= Sun Yeneng =

Sun Yeneng is Goh Keng Swee Professor of Economics and Professor of Mathematics at the National University of Singapore (NUS). Sun received his B.S. from University of Science and Technology of China in 1983 and his M.S. and Ph.D. from University of Illinois at Urbana-Champaign respectively in 1985 and 1989. He joined NUS as a lecturer at the Department of Mathematics in 1989 and was promoted to professor in 2002. He was Raffles Professor of Social Sciences at the Department of Economics in NUS from 2009 to 2015.

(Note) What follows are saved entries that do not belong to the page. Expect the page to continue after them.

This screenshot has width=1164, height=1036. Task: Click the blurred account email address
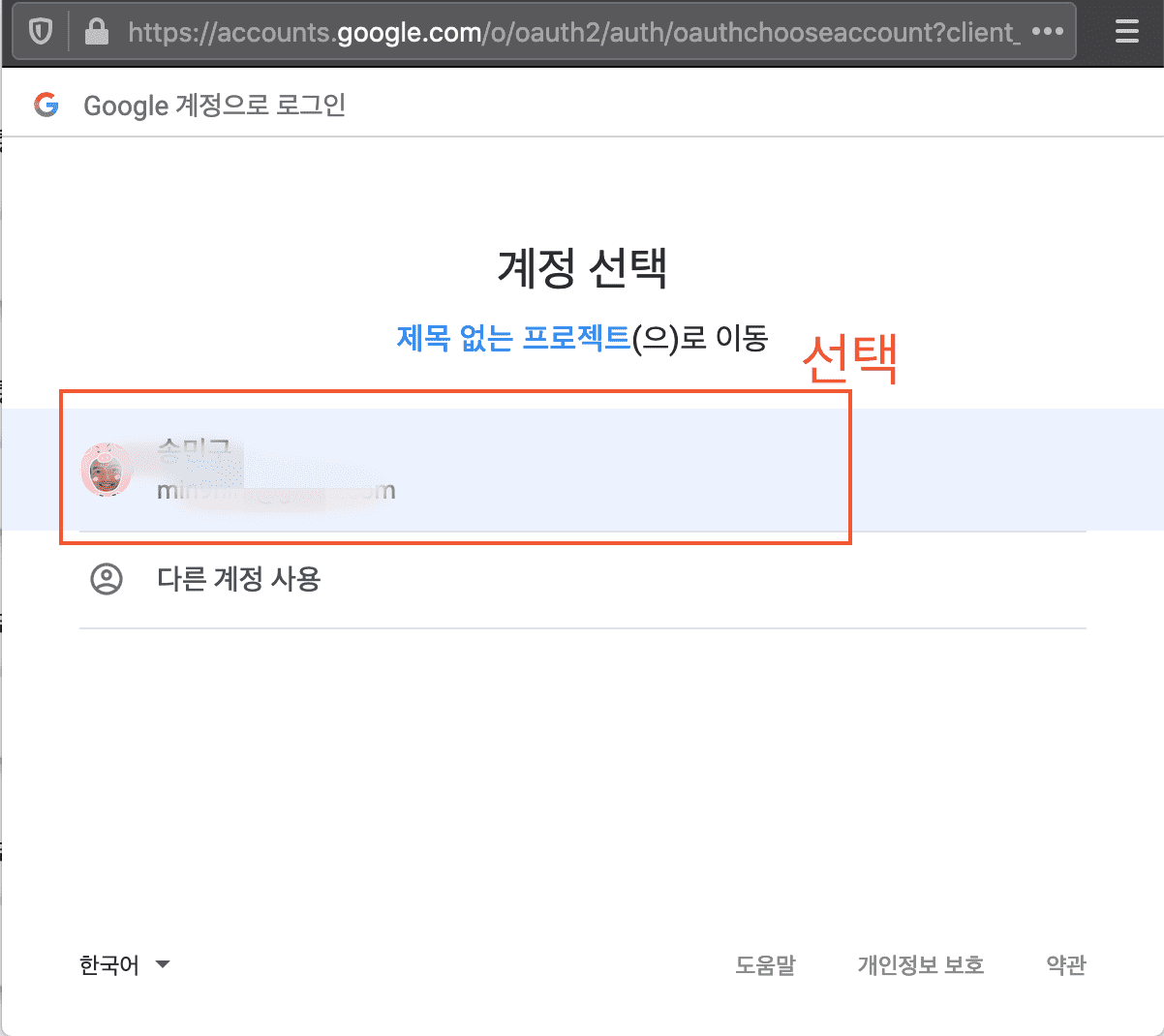[x=276, y=491]
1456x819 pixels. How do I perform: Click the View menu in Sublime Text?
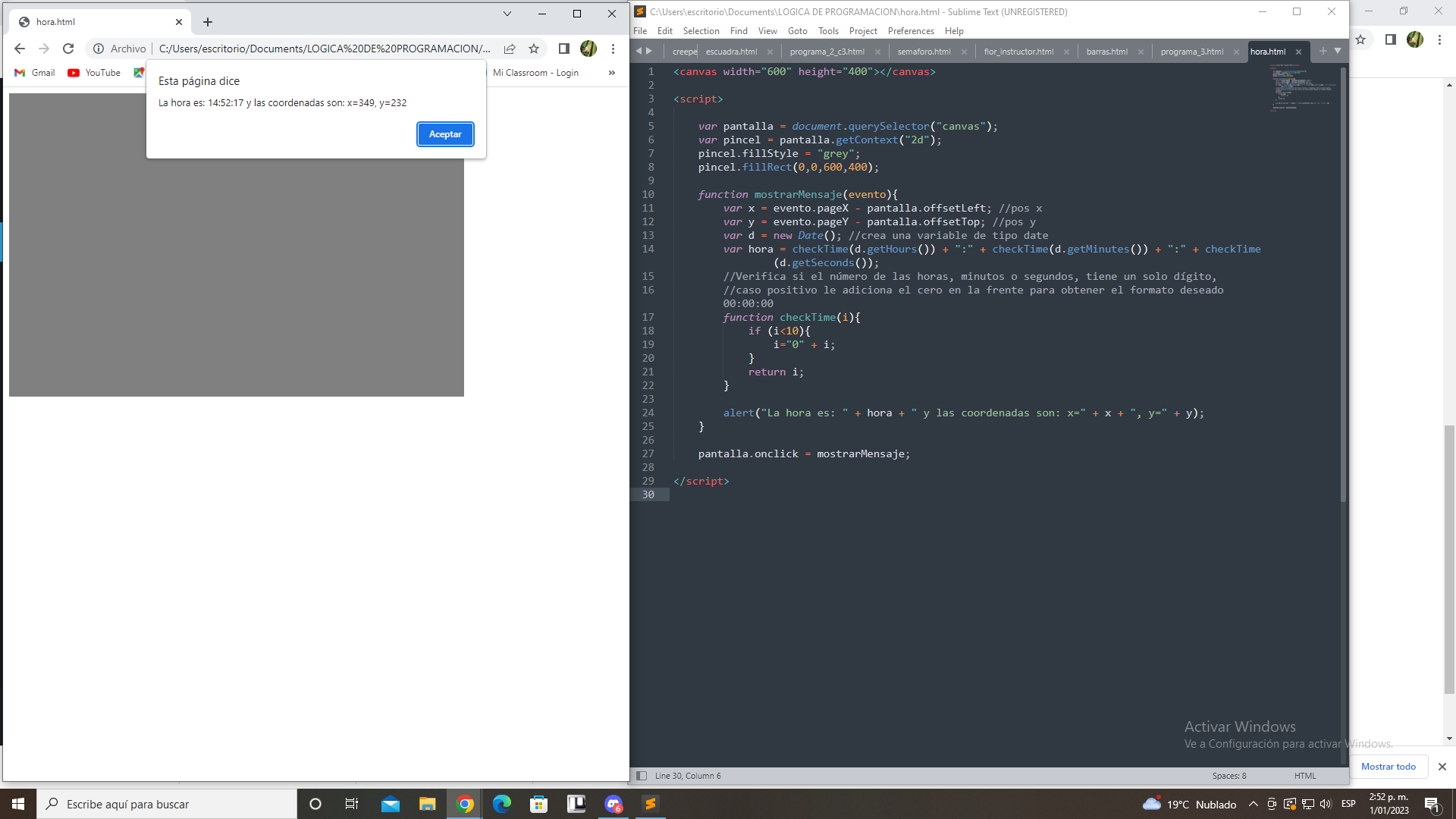767,31
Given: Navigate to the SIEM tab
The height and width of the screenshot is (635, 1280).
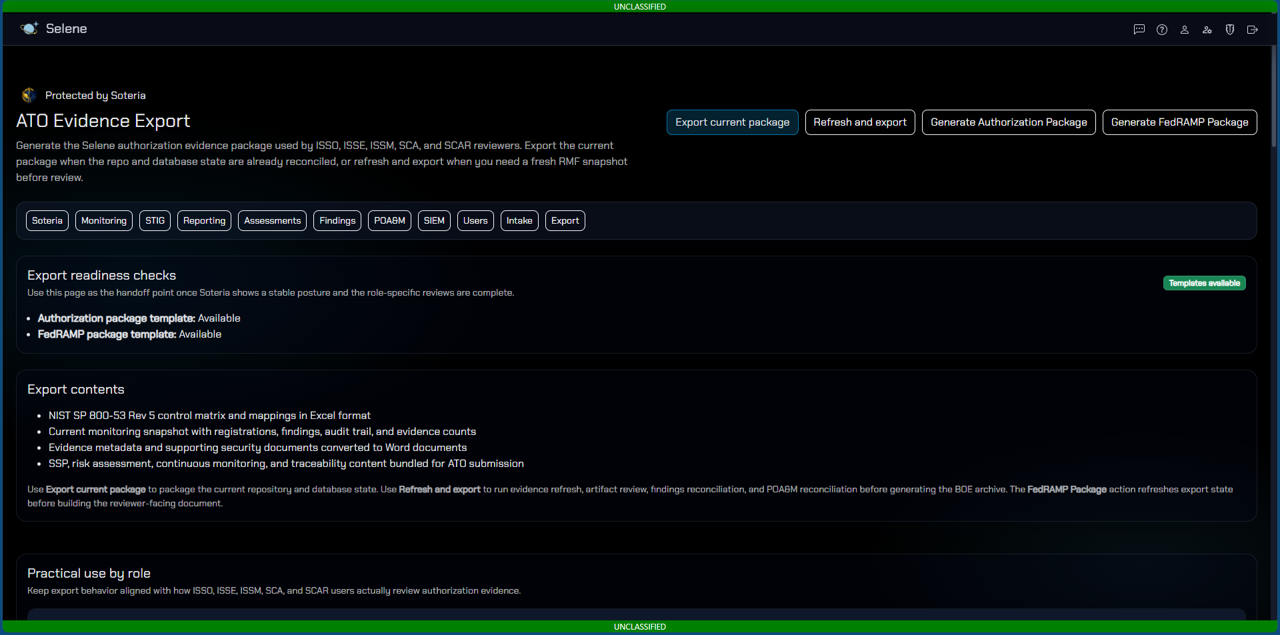Looking at the screenshot, I should (434, 221).
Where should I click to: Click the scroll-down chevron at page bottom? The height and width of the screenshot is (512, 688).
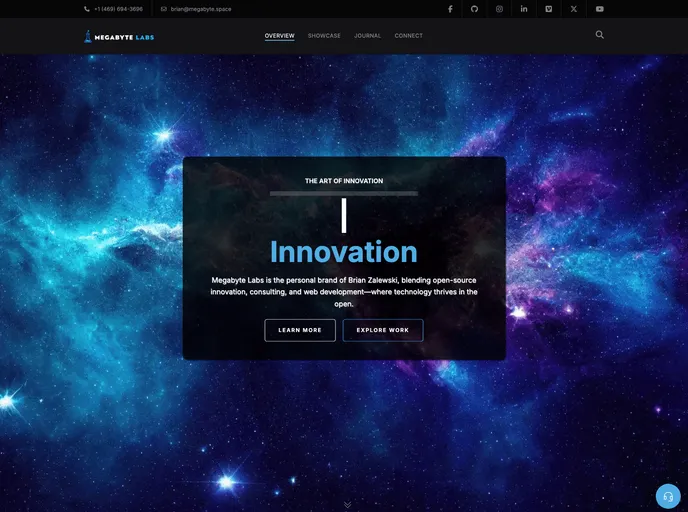[347, 504]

Sun was formerly appointed as acting head and head in the Department of Economics in 2008 to 2012. He has been Dean of Faculty of Science from 1 July 2020, until he was succeeded by Koh Lian Pin in 2026.

== Research Interests==
Sun's research interests include mathematical economics, analysis and probability theory.

==Selected works==

- Chen, Yi-Chun (2019). "Equivalence of stochastic and deterministic mechanisms"
- Keisler, H. Jerome (2009). "Why saturated probability spaces are necessary"
- Duffie, Darrell (2007). "Existence of independent random matching"
- Sun, Yeneng (2006). "The exact law of large numbers via Fubini extension and characterization of insurable risks"
- Khan, M. Ali (2002). "Handbook of Game Theory with Economic Applications"
- Sun, Yeneng (1998). "The almost equivalence of pairwise and mutual independence and the duality with exchangeability"

== Awards and honors ==
Sun has been an Economic Theory Fellow of the Society for the Advancement of Economic Theory since 2011,
and a Fellow of the Singapore National Academy of Science since 2014.